Thursday, March 27, 2008

It's a living.

I worked out last night that if I sleep nine hours instead of eight every night, and I live to be 75, I will have lost nearly five years of my waking life (16-hour days). Even with eight hours' sleep, I'll spend 25 years of my life totally inert. No wonder the scriptural injunction to "cease to sleep longer than is needful."

I've spent the last few weeks staring at spreadsheets all day long, repeating the same 10-second process ad nauseum. I don't know how the assembly lines of the late 19th century functioned without television. If I didn't have something to anesthetize my sense of mortality and purpose, I think this job would make me insane. But my head is swimming with mysterious disappearances and amnesia and other hackneyed daytime-TV plot devices. Who needs friends when I've got Hurley and Charlie? Who needs a girl when I've got Kate, our inexhaustible sexual-tension dynamo? And with adventurous exploits like Jack's and Locke's to spectate, why bother going outside?

I don't believe Satan invented television, or even serial television drama per se, but it is certainly a handy diversion with which to steal life away. It's the magic wand, the fluttering fingers, the incantation that momentarily draws your eyes away from your wallet. It sure doesn't feel afterward like I've spent ten hours in absolute silence, pushing buttons a monkey could push, and with as much comprehension of what I'm doing.

I've been reading C.S. Lewis again, and it's very interesting to revisit his ideas after a two-year hiatus. In his words, "Nothing makes an absent friend so present as a disagreement." He can be so perfectly right when he speaks experientially, and so totally off the mark when reciting dogma or speculating.

He loses me completely (as he must, by definition) when he starts talking about his unknown-and-unknowable, abstract, theoretical God; and yet he knows the intimate, Fatherly, "the true and living God", by his own experience. His means of reconciling the two is simultaneously so obviously contrived, and yet sincere... which is most religion, I think. Honest people trying to make sense of nonsense. I wonder how offended he would be if he knew of all the Mormons who see him as a 'noble heathen', kept from the truth only because he knew not where to find it.

--Kevin

Friday, March 21, 2008

Life is always better and duller than I make it sound.

Some things are going wrong, but a lot is going right, and everything that's going wrong is going wrong in a very predictable way. Which makes it better, just knowing that it's to be expected. I miss feeling like my life matters to someone else. I miss having something meaningful to do with myself. I know I'm supposed to be saving for college... but I haven't needed money for anything in so long that it's kind of meaningless to me. I just work because it's a respectable way to spend my time, and I won't get yelled at.

_STORED ROWS_
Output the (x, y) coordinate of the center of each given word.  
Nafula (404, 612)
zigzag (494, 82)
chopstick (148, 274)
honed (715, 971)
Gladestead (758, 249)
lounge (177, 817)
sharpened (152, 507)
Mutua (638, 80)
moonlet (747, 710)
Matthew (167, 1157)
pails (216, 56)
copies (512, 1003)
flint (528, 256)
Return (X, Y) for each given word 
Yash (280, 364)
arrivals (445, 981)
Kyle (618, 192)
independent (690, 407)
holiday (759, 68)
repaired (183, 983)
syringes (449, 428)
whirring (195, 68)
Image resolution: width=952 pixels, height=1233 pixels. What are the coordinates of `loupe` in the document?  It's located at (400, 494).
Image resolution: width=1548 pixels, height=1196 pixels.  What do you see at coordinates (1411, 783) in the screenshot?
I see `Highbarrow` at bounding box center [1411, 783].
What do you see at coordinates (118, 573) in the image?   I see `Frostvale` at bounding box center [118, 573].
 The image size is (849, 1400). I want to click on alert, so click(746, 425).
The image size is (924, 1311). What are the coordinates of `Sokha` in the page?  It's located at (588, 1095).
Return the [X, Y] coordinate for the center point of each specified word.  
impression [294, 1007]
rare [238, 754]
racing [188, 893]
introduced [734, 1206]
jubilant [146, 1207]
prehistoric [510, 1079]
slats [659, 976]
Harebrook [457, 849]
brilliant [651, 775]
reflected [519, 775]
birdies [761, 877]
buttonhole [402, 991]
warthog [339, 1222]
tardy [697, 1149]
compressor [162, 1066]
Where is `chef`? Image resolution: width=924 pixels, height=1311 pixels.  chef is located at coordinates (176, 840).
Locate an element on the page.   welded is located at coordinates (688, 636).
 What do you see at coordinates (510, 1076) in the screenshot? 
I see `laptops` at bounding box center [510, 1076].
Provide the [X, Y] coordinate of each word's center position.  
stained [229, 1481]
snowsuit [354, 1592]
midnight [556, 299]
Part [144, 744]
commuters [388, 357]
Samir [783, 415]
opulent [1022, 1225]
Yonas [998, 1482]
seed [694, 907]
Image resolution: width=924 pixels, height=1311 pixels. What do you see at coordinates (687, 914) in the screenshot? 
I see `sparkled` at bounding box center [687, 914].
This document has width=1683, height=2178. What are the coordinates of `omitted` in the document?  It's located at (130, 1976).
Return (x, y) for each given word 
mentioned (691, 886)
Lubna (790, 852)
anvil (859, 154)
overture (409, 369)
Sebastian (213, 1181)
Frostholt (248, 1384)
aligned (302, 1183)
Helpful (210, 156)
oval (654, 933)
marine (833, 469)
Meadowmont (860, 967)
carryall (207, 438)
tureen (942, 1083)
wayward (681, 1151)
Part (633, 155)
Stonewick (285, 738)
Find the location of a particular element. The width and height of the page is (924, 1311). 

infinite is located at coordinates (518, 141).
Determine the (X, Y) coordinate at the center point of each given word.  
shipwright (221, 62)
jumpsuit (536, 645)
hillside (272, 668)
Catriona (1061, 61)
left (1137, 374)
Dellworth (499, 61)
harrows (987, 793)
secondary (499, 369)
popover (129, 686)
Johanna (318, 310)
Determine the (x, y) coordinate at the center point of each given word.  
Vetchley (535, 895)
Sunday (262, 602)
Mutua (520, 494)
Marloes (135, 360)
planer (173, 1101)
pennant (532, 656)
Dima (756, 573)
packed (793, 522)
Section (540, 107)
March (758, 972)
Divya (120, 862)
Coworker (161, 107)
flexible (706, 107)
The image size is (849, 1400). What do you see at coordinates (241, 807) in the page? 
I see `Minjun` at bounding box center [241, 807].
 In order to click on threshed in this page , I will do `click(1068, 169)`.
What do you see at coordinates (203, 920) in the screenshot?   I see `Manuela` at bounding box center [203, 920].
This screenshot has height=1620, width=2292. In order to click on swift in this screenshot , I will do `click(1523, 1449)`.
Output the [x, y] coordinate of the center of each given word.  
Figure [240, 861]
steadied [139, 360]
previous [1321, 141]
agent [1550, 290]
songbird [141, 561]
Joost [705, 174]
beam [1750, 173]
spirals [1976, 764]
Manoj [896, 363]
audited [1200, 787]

_DIRECTIVE_
Extract the passage of the blog post that runs from "I've been reading" to "dogma or speculating.".

_COMPLETE RESPONSE_
I've been reading C.S. Lewis again, and it's very interesting to revisit his ideas after a two-year hiatus. In his words, "Nothing makes an absent friend so present as a disagreement." He can be so perfectly right when he speaks experientially, and so totally off the mark when reciting dogma or speculating.